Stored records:

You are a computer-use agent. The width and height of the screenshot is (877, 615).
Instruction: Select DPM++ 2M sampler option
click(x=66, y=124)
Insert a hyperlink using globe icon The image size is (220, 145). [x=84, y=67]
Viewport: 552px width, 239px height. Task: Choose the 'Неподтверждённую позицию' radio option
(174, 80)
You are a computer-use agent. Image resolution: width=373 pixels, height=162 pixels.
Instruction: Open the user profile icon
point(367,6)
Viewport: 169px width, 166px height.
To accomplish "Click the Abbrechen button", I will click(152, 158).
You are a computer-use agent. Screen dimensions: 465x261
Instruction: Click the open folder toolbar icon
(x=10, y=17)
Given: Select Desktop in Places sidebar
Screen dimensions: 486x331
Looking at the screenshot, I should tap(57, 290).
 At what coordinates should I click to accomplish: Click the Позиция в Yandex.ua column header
--
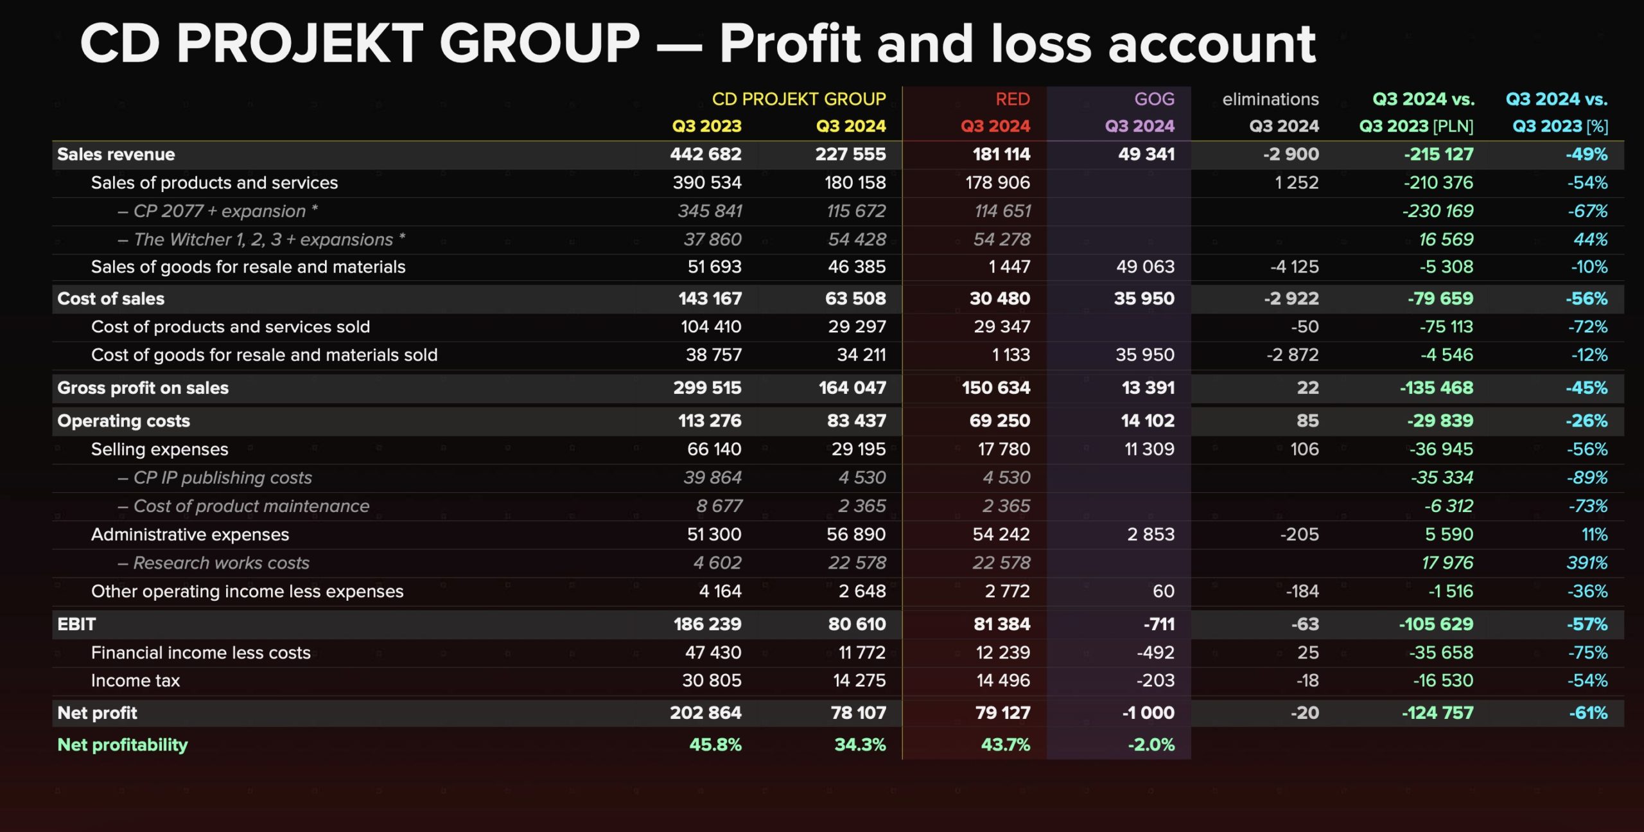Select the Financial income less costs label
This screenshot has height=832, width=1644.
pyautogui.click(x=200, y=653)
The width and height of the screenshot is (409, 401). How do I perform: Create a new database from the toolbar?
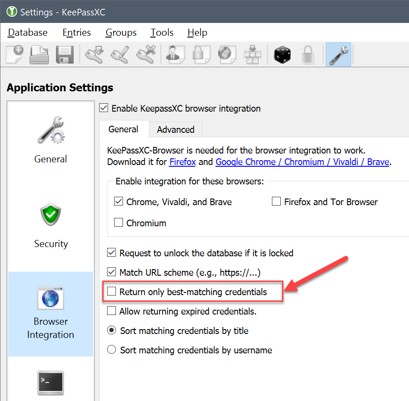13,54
==
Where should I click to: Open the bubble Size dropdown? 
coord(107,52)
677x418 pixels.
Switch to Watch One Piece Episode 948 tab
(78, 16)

What the task asks: Retype, exactly and in full, the lines above from the one containing "Instruction: Open the user profile icon" through the one containing "At what coordinates".

Response for this exercise:
Instruction: Open the user profile icon
point(367,6)
Viewport: 169px width, 166px height.
To accomplish "Click the Abbrechen button", I will click(152, 158).
You are a computer-use agent. Screen dimensions: 465x261
Instruction: Click the open folder toolbar icon
(x=10, y=17)
Given: Select Desktop in Places sidebar
Screen dimensions: 486x331
Looking at the screenshot, I should tap(57, 290).
 At what coordinates should I click to accomplish: Click the Позиция в Yandex.ua column header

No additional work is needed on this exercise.